Aim of the exercise:
Omit the pictures and print exactly the lines of the listing below, starting at the first and ending at the line containing "Präsentationsdiorama Bahnhof Stuls (202, 195)".

Input records:

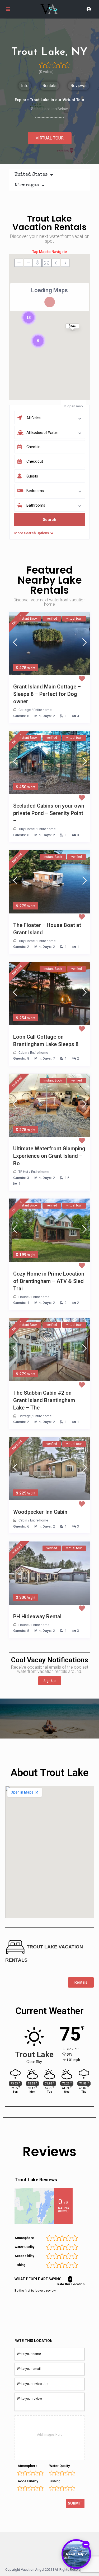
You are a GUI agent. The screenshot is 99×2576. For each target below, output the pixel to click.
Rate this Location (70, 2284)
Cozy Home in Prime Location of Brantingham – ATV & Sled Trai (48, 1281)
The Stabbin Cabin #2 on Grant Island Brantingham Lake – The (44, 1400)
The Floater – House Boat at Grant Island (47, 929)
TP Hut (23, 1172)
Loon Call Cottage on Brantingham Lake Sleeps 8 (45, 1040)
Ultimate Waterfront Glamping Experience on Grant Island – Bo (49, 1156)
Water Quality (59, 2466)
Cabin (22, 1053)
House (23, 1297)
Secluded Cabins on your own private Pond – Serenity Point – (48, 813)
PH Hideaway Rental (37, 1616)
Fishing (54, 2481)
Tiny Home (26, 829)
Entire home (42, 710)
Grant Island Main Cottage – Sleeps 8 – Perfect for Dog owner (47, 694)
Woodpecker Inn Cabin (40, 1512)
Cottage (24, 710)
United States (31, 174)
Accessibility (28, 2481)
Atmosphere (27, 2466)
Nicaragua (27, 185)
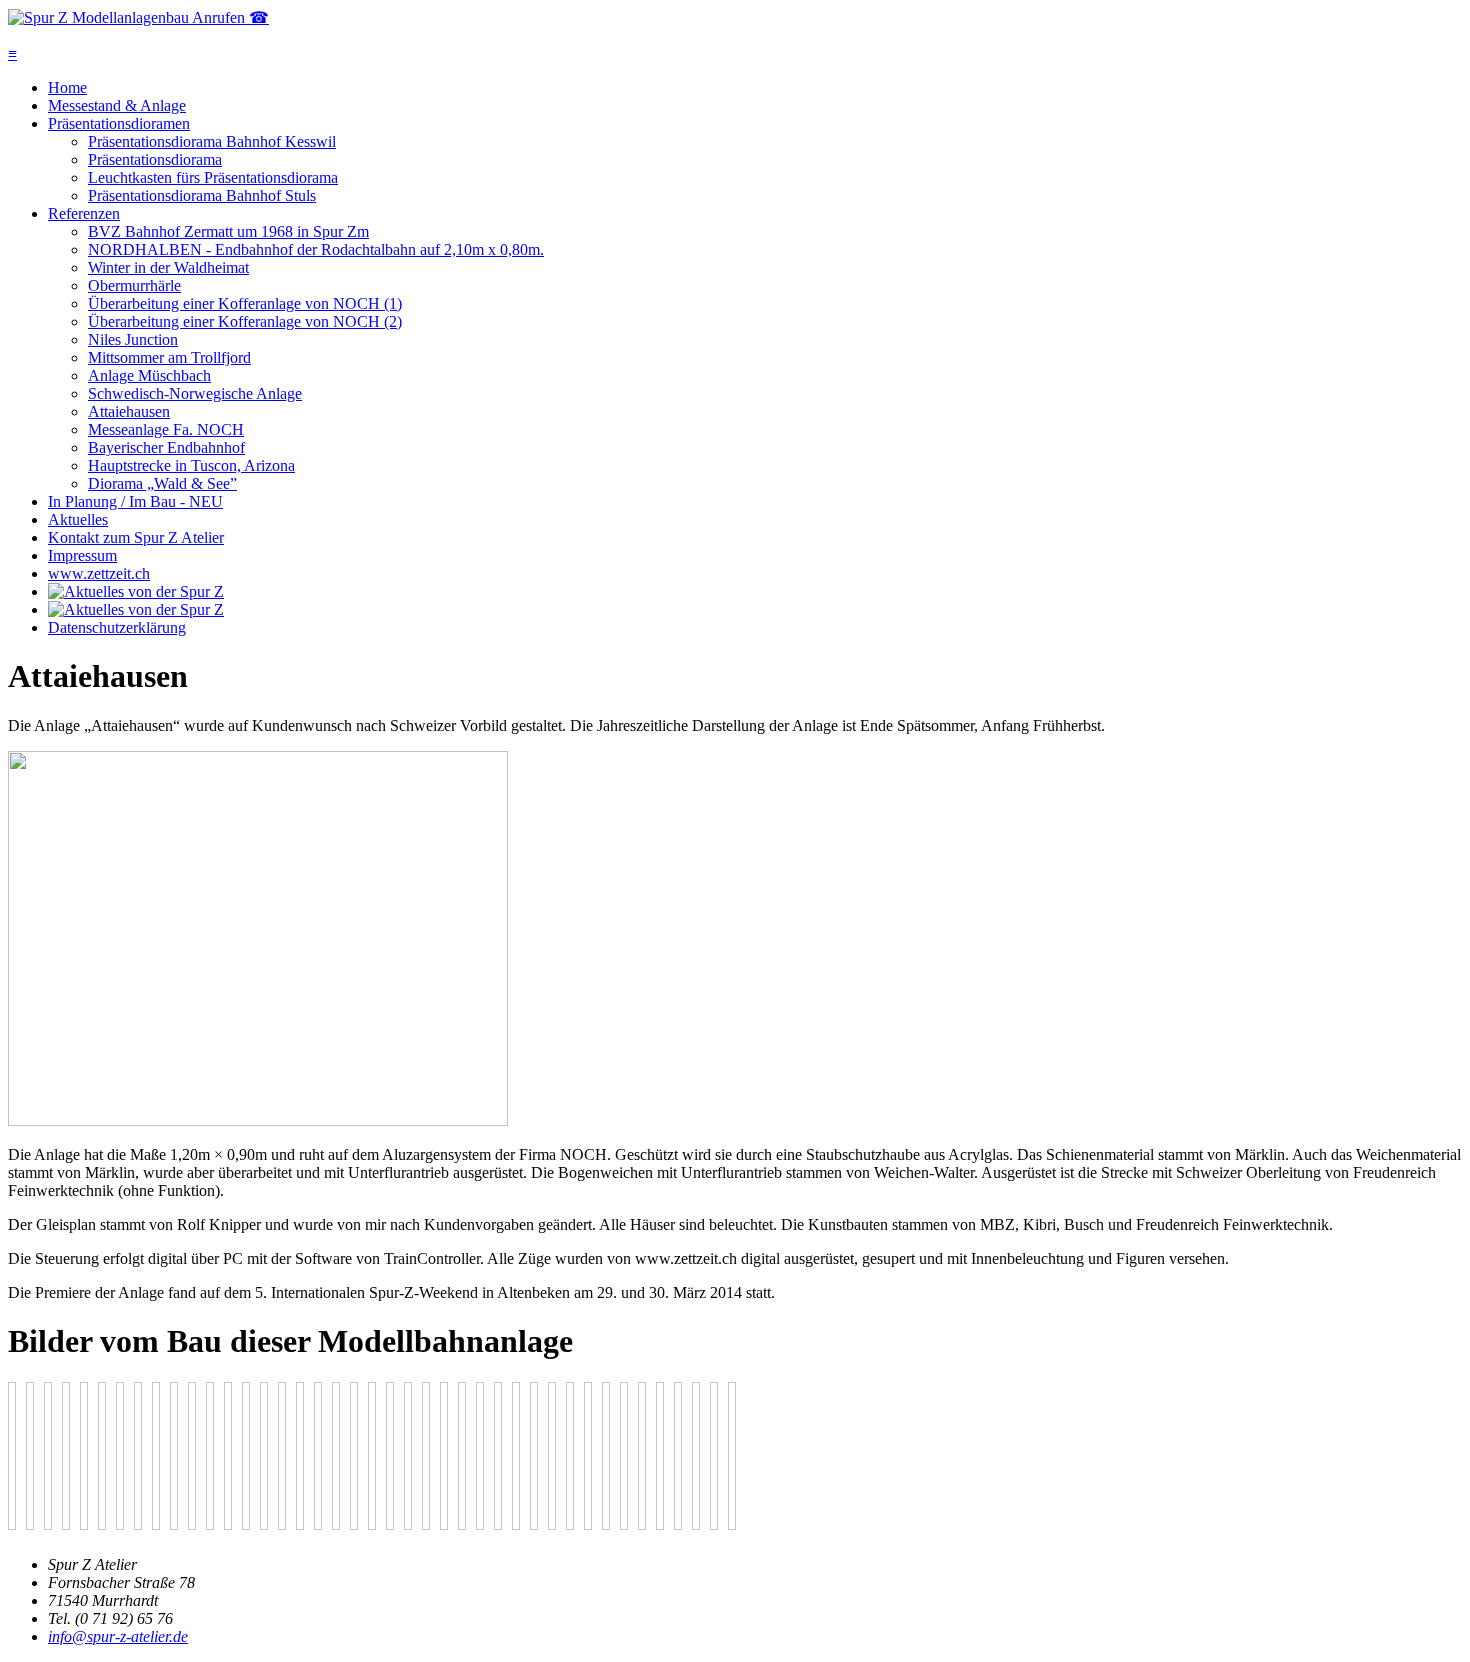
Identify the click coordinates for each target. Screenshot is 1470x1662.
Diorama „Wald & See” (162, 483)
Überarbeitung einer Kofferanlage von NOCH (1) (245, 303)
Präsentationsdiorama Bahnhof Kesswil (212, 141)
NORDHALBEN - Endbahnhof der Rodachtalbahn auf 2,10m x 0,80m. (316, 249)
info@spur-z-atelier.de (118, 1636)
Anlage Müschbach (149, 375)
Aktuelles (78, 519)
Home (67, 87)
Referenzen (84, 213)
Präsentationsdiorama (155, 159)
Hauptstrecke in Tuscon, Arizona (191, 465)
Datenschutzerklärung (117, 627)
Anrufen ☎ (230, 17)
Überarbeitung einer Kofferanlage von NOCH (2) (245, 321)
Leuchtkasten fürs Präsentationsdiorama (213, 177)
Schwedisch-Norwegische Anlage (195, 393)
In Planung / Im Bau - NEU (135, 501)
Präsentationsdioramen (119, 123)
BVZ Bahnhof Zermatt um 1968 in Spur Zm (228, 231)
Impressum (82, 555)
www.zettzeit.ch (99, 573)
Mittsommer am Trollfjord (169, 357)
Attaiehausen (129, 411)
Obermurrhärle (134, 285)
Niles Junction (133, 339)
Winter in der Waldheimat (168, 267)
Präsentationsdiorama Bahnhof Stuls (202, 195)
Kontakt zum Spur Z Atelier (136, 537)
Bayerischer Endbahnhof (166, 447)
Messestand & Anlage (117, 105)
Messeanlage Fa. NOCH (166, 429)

Answer to the exercise:
You are a GUI agent. The screenshot is 99×2576. For each target below, output the pixel to click.
Rate this Location (70, 2284)
Cozy Home in Prime Location of Brantingham – ATV & Sled Trai (48, 1281)
The Stabbin Cabin #2 on Grant Island Brantingham Lake – The (44, 1400)
The Floater – House Boat at Grant Island (47, 929)
TP Hut (23, 1172)
Loon Call Cottage on Brantingham Lake Sleeps 8 (45, 1040)
Ultimate Waterfront Glamping Experience on Grant Island – Bo (49, 1156)
Water Quality (59, 2466)
Cabin (22, 1053)
House (23, 1297)
Secluded Cabins on your own private Pond – Serenity Point – (48, 813)
PH Hideaway Rental (37, 1616)
Fishing (54, 2481)
Tiny Home (26, 829)
Entire home (42, 710)
Grant Island Main Cottage – Sleeps 8 – Perfect for Dog owner (47, 694)
Woodpecker Inn Cabin (40, 1512)
Cottage (24, 710)
United States (31, 174)
Accessibility (28, 2481)
Atmosphere (27, 2466)
Nicaragua (27, 185)
Identify the click coordinates for each target. Screenshot is 1470x1662.
Diorama „Wald & See” (162, 483)
Überarbeitung einer Kofferanlage von NOCH (1) (245, 303)
Präsentationsdiorama Bahnhof Kesswil (212, 141)
NORDHALBEN - Endbahnhof der Rodachtalbahn auf 2,10m x 0,80m. (316, 249)
info@spur-z-atelier.de (118, 1636)
Anlage Müschbach (149, 375)
Aktuelles (78, 519)
Home (67, 87)
Referenzen (84, 213)
Präsentationsdiorama (155, 159)
Hauptstrecke in Tuscon, Arizona (191, 465)
Datenschutzerklärung (117, 627)
Anrufen ☎ (230, 17)
Überarbeitung einer Kofferanlage von NOCH (2) (245, 321)
Leuchtkasten fürs Präsentationsdiorama (213, 177)
Schwedisch-Norwegische Anlage (195, 393)
In Planung / Im Bau - NEU (135, 501)
Präsentationsdioramen (119, 123)
BVZ Bahnhof Zermatt um 1968 in Spur Zm (228, 231)
Impressum (82, 555)
www.zettzeit.ch (99, 573)
Mittsommer am Trollfjord (169, 357)
Attaiehausen (129, 411)
Obermurrhärle (134, 285)
Niles Junction (133, 339)
Winter in der Waldheimat (168, 267)
Präsentationsdiorama Bahnhof Stuls (202, 195)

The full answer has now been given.